Le génocide est la forme la plus extrême d’effacement, mais il répond à
une logique d’élimination plus large qui s’inscrit dans le cadre d’un plan
plus vaste d’« effacement colonial ».
Compte
tenu de son mandat sur les territoires occupés depuis 1967, c’est là
qu’Albanese concentre son analyse. L’occupation israélienne depuis 1967 a
bénéficié d’un large soutien économique, en particulier de la part du
monde des affaires, et ces acteurs ont pour la plupart continué à
apporter leur soutien alors qu’Israël passait à la phase suivante de
l’effacement colonial : le génocide.
Ce
rapport vise à montrer comment des entreprises ont permis le déplacement,
le remplacement et l’effacement de la vie palestinienne, en exposant «
l’intégration des économies de l’occupation coloniale et du génocide ».
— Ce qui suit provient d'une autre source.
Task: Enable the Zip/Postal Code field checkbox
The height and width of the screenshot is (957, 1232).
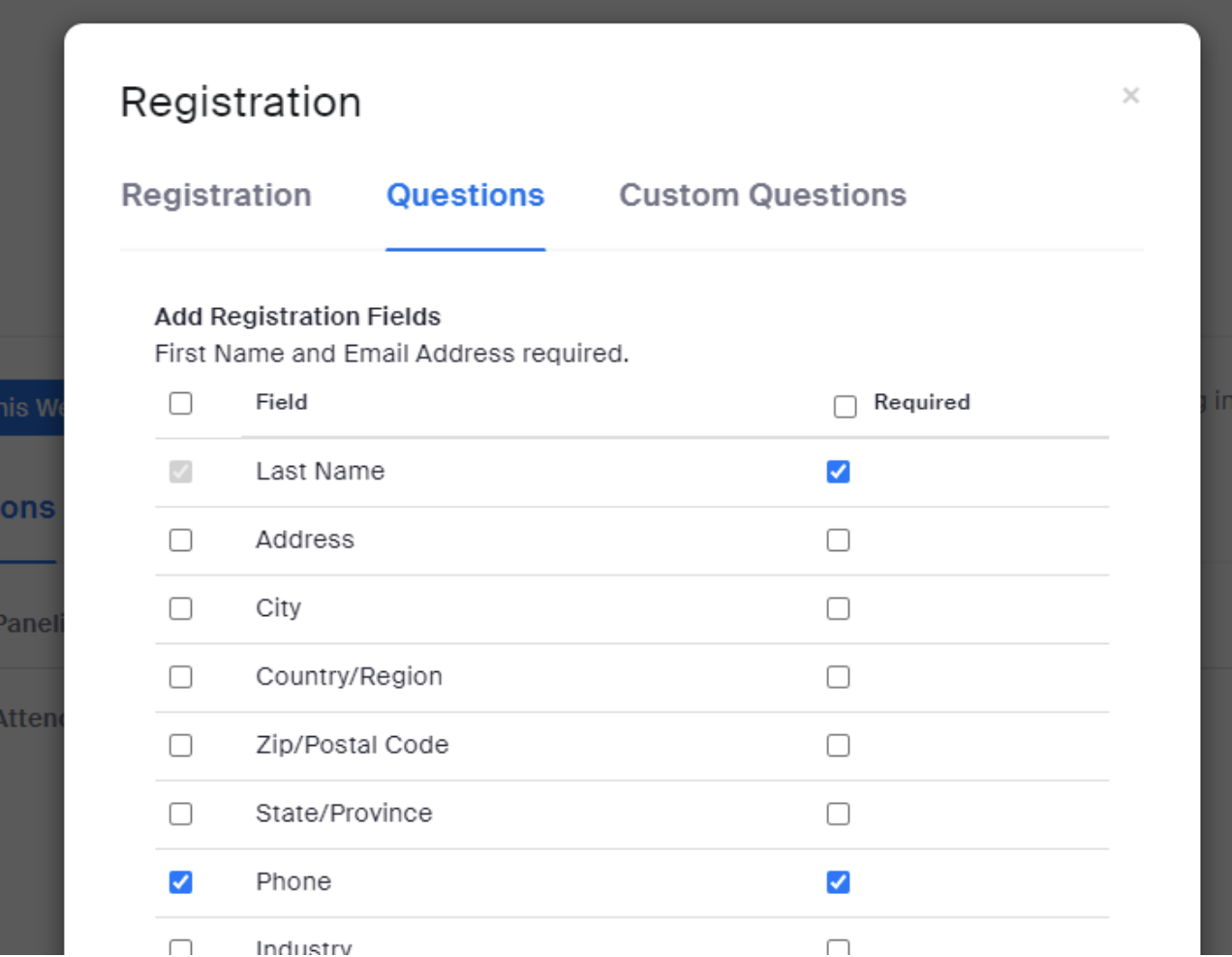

Le rapport se termine par un appel à l’action émouvant. Selon les termes
d’Albanese, « les activités commerciales qui permettent et tirent profit
de l’anéantissement de la vie de personnes innocentes doivent cesser. Les
entreprises doivent refuser de se faire complices de violations des
droits humains et de crimes internationaux, faute de quoi elles auront à
rendre des comptes ».
…
…
Albanese
consacre naturellement une section au secteur militaire, intitulée «
Secteur militaire – le commerce de l’élimination », qui montre comment
l’industrie militaire sert des intérêts économiques nationaux et
internationaux majeurs.
Albanese
explique :
« Le complexe militaro-industriel est devenu le pilier
économique de l’État. Entre 2020 et 2024, Israël était le huitième
exportateur d’armes au monde. Les deux plus grandes entreprises
d’armement israéliennes – Elbit Systems, créée sous forme de partenariat
public-privé puis privatisée, et Israel Aerospace Industries, détenue par
l’État – figurent parmi les 50 premiers fabricants d’armes au monde. »
Et
il y a la coopération avec les États-Unis, qui a abouti au programme
d’avions F-35, un effort international de grande envergure :
« Israël bénéficie du plus grand programme d’achat
d’équipements de défense jamais mis en place – pour l’avion de combat
F-35 – dirigé par la société américaine Lockheed Martin, aux côtés d’au
moins 1 650 autres entreprises, dont le fabricant italien Leonardo S.p.A,
et huit États… Après octobre 2023, les F-35 et les F-16 ont joué un rôle
essentiel dans l’équipement d’Israël en lui donnant une puissance
aérienne sans précédent, qui lui a permis de larguer environ 85 000
tonnes de bombes, dont la plupart non guidées, tuant et blessant plus de
179 411 Palestiniens et détruisant Gaza. »
Il
y a aussi les drones Elbit, qui sont également le fruit d’une
collaboration internationale :
« Des fournisseurs tels que la société japonaise FANUC
Corporation fournissent des machines robotisées pour les chaînes de
production d’armes, notamment à Israel Aerospace Industries, Elbit
Systems et Lockheed Martin ».
Et le transport maritime, bien sûr, donc
encore une fois Mærsk :
« Des compagnies maritimes telles que la danoise A.P.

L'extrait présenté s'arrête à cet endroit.